--- Begin ---
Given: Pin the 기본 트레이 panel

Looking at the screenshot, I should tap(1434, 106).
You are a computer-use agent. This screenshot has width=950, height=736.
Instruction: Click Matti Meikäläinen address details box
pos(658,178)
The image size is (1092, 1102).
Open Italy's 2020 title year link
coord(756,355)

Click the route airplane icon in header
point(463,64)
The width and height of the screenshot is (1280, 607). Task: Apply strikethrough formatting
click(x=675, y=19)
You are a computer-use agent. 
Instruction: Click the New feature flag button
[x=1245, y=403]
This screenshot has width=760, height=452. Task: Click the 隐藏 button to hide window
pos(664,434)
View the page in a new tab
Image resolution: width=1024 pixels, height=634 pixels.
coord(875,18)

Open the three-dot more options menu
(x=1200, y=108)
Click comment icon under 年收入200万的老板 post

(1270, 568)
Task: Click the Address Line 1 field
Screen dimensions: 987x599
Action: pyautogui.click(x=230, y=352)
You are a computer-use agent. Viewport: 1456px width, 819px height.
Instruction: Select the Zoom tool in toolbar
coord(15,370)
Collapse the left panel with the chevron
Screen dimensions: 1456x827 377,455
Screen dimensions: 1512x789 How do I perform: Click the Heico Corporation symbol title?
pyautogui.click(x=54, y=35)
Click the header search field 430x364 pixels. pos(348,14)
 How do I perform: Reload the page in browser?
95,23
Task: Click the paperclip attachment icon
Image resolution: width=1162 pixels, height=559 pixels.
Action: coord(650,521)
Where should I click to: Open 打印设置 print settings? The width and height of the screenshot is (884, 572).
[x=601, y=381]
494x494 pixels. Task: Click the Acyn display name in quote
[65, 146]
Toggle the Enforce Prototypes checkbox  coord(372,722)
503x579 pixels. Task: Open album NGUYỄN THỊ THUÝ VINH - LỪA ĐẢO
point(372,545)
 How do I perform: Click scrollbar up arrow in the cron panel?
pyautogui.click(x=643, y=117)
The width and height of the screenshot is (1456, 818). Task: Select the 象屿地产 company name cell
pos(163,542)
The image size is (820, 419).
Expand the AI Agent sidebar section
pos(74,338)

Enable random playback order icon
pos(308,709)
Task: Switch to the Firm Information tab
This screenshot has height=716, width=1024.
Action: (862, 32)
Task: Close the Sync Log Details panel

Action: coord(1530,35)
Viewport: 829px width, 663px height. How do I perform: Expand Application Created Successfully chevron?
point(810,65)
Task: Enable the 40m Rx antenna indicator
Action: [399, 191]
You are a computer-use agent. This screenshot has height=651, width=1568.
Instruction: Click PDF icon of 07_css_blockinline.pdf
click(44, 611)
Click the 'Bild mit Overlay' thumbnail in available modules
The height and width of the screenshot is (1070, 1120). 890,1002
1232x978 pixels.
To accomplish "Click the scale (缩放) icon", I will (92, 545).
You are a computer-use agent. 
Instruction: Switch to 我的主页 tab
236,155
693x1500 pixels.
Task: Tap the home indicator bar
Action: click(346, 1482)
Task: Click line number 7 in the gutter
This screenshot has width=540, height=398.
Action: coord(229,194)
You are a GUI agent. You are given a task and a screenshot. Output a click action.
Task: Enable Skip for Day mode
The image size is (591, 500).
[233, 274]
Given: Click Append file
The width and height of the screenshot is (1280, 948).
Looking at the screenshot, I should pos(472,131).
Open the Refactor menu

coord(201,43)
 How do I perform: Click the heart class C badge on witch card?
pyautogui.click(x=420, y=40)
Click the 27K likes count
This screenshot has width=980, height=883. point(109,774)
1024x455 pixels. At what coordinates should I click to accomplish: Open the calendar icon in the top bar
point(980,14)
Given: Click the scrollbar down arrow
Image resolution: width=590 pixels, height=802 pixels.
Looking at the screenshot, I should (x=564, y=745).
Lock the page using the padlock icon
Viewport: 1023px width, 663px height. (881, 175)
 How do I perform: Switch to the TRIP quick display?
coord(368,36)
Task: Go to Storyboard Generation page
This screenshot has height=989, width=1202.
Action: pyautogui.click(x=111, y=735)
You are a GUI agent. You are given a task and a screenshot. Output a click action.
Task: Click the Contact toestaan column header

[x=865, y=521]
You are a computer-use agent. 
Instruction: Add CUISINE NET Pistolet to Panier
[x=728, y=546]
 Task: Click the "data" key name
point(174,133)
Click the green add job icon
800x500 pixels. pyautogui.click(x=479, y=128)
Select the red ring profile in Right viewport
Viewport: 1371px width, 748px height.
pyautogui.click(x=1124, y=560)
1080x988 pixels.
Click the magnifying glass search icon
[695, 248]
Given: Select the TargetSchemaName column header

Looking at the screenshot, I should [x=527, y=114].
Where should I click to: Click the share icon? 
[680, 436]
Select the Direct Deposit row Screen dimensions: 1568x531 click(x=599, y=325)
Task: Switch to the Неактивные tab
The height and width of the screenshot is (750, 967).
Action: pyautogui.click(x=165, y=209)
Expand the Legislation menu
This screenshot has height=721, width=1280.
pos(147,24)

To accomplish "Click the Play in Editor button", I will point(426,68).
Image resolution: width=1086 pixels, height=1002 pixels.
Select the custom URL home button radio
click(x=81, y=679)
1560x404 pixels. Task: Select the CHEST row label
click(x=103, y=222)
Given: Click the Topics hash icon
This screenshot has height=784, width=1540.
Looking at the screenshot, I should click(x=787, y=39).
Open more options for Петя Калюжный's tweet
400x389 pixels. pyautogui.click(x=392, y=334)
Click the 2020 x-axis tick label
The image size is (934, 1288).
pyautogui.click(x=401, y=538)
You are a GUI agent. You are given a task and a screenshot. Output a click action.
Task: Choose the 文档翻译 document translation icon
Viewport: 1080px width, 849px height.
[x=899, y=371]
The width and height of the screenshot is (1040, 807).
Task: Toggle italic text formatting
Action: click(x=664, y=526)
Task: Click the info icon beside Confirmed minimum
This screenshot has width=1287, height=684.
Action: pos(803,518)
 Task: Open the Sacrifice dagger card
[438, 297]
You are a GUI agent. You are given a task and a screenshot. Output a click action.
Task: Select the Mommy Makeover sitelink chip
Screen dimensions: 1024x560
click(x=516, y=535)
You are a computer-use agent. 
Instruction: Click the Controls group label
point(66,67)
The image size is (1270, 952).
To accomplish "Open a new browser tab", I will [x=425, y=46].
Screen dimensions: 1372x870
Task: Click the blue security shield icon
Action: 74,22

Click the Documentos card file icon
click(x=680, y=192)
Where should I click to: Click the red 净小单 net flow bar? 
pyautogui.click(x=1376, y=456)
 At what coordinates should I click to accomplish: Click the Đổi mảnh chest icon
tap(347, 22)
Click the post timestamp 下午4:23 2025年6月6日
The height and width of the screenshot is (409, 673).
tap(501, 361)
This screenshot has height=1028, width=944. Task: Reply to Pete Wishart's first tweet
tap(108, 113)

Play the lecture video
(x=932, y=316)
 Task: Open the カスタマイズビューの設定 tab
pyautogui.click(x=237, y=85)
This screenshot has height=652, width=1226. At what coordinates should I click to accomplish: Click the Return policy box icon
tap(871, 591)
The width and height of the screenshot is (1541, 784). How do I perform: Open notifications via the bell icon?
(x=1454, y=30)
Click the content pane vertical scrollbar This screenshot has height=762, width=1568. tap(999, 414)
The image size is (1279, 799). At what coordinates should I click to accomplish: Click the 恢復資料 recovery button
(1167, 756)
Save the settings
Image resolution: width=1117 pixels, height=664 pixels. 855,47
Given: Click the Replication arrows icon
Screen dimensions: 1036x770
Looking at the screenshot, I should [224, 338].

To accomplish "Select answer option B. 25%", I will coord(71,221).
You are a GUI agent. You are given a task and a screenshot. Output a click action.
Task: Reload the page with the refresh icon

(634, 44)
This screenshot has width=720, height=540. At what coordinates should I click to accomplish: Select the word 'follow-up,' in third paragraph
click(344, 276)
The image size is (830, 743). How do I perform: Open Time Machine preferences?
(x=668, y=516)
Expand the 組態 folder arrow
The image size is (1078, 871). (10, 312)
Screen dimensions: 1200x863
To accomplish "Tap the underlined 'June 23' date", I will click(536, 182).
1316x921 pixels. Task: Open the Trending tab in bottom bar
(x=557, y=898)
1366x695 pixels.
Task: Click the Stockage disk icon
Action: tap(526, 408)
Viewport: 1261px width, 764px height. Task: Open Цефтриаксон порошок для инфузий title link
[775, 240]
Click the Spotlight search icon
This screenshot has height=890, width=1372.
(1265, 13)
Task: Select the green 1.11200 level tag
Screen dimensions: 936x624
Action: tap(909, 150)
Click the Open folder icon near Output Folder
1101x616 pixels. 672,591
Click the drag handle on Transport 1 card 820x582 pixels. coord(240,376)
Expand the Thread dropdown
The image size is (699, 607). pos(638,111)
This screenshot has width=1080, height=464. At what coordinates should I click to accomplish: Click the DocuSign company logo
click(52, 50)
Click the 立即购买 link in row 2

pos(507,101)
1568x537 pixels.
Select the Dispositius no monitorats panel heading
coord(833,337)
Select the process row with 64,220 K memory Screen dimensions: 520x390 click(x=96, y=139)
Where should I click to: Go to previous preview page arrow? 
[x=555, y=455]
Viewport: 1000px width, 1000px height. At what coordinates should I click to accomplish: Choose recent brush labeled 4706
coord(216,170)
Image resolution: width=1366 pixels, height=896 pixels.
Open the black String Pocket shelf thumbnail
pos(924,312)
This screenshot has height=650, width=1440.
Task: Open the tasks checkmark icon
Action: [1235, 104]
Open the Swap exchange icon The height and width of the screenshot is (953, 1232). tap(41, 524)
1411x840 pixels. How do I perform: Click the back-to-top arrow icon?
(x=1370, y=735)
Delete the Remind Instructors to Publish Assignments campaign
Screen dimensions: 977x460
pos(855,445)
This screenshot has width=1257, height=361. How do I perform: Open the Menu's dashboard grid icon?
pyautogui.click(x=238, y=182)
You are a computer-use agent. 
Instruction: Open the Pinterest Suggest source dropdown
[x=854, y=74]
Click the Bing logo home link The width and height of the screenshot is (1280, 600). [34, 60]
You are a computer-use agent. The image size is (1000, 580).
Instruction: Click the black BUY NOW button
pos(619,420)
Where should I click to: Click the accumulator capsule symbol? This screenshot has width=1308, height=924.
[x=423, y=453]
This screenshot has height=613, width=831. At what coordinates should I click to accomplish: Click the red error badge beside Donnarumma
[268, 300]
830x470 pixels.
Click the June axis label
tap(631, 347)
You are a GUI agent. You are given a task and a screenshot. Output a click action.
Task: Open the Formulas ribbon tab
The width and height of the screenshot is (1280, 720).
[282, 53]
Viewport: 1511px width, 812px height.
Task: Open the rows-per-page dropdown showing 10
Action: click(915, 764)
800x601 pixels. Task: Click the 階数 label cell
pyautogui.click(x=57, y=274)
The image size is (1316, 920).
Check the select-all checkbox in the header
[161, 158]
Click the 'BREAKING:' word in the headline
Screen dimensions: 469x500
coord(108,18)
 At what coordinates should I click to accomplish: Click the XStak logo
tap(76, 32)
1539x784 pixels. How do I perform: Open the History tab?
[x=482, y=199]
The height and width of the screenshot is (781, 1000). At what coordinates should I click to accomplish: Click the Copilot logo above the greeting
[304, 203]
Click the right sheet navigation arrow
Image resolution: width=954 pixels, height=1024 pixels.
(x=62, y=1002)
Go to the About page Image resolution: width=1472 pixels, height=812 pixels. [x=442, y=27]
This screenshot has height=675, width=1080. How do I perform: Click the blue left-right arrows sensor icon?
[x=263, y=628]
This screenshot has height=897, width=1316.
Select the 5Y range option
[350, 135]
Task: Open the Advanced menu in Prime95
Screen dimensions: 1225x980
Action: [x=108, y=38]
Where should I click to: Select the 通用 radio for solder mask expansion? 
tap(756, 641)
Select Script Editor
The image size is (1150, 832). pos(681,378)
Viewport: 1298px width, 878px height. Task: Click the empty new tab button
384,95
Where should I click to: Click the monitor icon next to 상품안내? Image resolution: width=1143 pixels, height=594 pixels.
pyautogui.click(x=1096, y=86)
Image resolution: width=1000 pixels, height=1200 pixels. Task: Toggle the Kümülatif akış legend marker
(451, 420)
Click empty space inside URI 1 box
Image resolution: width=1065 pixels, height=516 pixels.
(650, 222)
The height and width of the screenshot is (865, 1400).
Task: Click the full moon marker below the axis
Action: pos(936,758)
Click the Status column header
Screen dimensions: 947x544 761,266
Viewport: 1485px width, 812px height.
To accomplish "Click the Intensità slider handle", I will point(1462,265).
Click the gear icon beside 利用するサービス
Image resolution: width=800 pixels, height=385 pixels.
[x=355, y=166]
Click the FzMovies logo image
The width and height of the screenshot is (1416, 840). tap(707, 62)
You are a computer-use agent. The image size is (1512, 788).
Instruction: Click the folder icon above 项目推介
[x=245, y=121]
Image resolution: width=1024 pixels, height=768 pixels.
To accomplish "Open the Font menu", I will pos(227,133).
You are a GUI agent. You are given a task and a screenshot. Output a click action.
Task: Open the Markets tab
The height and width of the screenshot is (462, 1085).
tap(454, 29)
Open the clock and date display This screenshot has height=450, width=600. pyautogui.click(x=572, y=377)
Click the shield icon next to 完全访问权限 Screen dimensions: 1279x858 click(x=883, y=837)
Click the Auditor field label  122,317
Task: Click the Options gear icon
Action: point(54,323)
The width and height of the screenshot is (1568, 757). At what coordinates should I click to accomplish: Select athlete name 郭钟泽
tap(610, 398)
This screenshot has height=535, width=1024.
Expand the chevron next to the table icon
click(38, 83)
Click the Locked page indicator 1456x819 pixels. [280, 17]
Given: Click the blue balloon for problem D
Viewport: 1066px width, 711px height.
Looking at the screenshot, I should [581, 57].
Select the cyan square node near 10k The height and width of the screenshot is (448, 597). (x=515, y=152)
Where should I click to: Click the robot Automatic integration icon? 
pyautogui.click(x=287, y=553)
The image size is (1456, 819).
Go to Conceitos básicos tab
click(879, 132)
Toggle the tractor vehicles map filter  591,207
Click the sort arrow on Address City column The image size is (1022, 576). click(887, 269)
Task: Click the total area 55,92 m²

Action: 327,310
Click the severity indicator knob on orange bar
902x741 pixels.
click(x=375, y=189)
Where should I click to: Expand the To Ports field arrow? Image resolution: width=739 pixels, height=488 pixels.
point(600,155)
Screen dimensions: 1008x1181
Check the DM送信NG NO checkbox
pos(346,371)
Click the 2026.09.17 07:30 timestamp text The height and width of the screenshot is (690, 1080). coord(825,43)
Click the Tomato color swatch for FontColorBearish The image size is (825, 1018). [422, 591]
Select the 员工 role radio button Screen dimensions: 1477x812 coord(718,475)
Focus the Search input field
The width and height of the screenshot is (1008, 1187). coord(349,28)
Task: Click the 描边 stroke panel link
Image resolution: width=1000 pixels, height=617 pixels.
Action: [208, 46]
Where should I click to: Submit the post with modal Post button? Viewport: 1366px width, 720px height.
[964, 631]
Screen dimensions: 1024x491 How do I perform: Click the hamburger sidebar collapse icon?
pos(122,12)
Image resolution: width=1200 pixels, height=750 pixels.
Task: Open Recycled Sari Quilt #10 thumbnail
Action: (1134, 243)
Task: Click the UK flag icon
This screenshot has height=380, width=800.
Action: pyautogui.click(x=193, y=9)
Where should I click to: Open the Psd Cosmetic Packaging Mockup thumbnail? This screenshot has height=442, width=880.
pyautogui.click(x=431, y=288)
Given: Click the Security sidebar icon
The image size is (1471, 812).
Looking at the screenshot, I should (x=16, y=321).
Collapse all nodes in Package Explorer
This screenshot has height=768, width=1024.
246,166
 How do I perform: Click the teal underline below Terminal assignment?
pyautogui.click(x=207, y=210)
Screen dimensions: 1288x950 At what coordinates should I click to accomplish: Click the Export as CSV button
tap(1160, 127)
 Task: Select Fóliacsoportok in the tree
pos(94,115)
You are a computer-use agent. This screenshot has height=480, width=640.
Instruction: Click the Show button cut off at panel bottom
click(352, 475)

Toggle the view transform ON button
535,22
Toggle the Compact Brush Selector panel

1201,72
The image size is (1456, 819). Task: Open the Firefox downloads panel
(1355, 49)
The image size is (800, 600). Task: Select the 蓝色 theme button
--- End ---
* WRITTEN INSTRUCTION
Reproduce the data verbatim, starting at the line containing "Click empty space inside URI 1 box" and ending at the line containing "[x=245, y=121]", with both of those lines included.

* ANSWER BELOW
Click empty space inside URI 1 box
Image resolution: width=1065 pixels, height=516 pixels.
(650, 222)
The height and width of the screenshot is (865, 1400).
Task: Click the full moon marker below the axis
Action: pos(936,758)
Click the Status column header
Screen dimensions: 947x544 761,266
Viewport: 1485px width, 812px height.
To accomplish "Click the Intensità slider handle", I will point(1462,265).
Click the gear icon beside 利用するサービス
Image resolution: width=800 pixels, height=385 pixels.
[x=355, y=166]
Click the FzMovies logo image
The width and height of the screenshot is (1416, 840). tap(707, 62)
You are a computer-use agent. The image size is (1512, 788).
Instruction: Click the folder icon above 项目推介
[x=245, y=121]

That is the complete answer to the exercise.